◆ WHAT YOU SHOULD DO ◆
Say how many lines in the data hold "dropdown". Nothing else belongs in the answer.

◆ DATASET CONTENT ◆
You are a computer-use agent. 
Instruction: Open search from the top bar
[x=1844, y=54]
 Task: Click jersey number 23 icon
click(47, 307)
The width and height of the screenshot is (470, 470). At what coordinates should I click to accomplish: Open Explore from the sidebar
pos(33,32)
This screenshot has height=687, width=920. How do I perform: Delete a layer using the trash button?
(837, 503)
* * *
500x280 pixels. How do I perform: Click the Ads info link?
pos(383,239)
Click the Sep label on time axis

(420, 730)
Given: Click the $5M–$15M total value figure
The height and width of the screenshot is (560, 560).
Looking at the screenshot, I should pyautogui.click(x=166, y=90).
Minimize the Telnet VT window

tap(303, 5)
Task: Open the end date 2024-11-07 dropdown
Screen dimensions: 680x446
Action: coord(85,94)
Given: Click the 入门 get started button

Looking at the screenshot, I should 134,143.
---
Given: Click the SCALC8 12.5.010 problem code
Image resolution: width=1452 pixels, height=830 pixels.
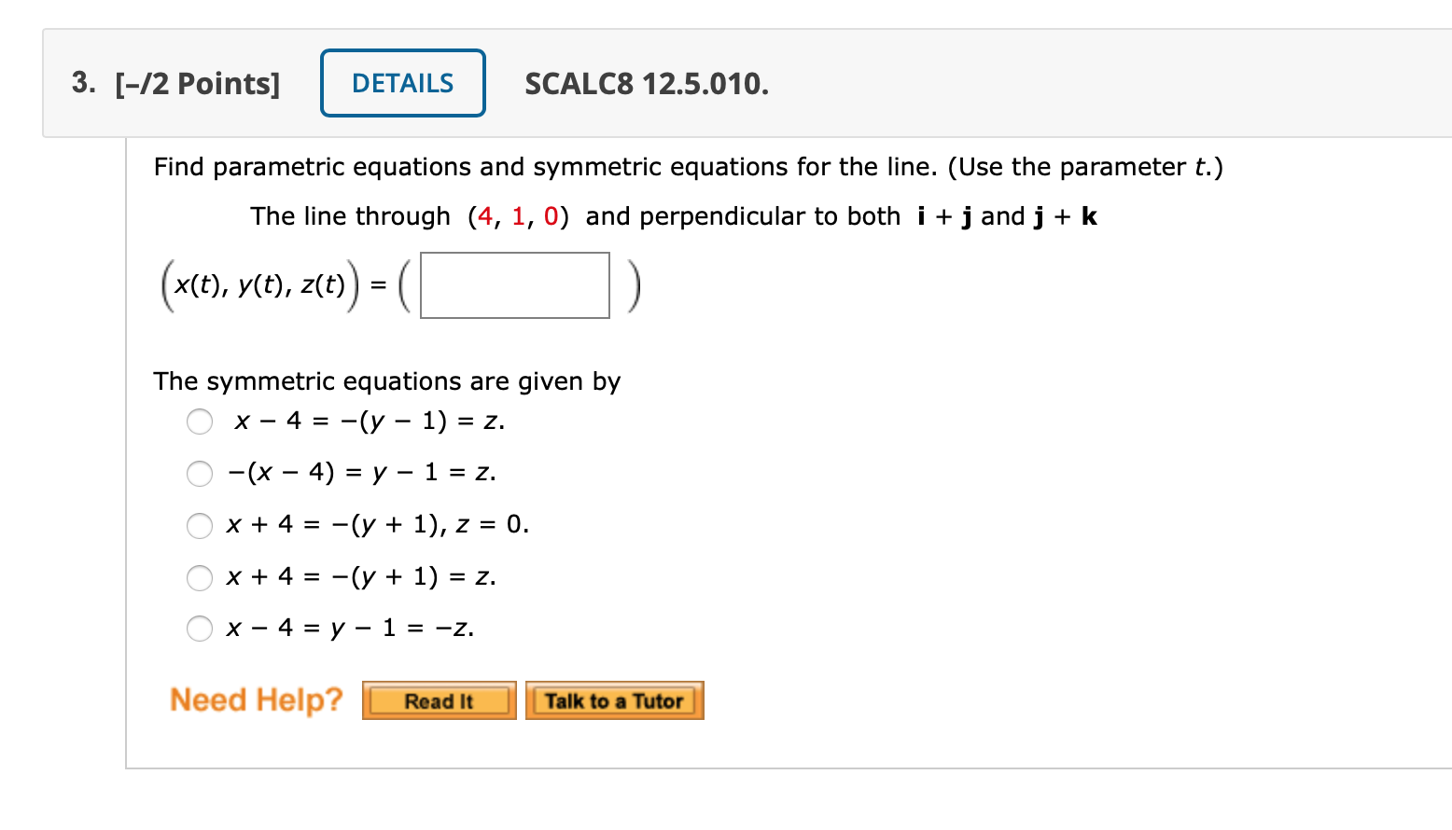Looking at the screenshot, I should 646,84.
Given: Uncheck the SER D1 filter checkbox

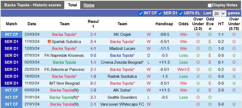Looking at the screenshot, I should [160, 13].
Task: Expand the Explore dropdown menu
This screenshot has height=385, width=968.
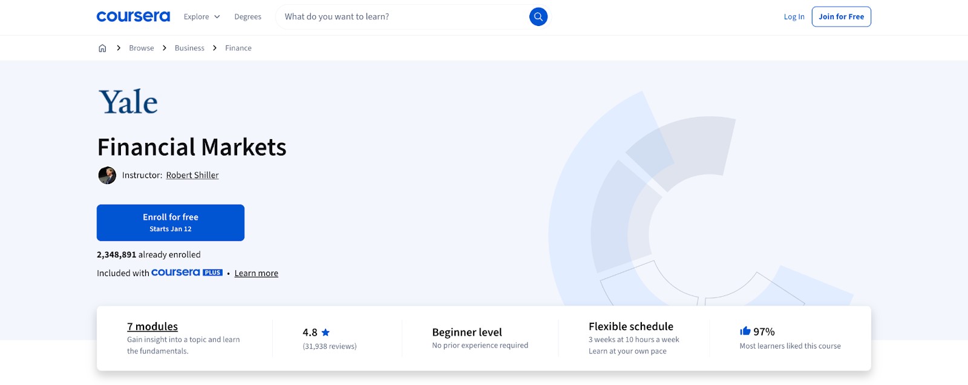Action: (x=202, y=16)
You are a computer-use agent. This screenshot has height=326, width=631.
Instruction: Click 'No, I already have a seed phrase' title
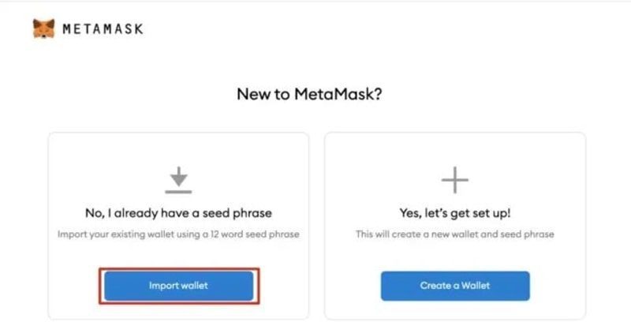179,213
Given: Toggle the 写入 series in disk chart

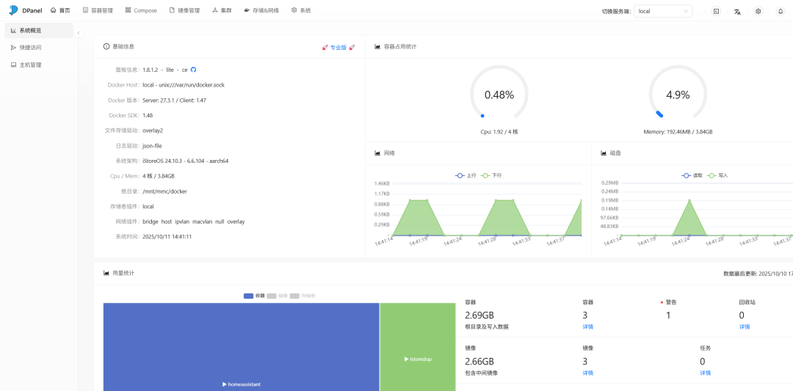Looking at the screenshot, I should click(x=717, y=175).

◆ WRITTEN ANSWER ◆
2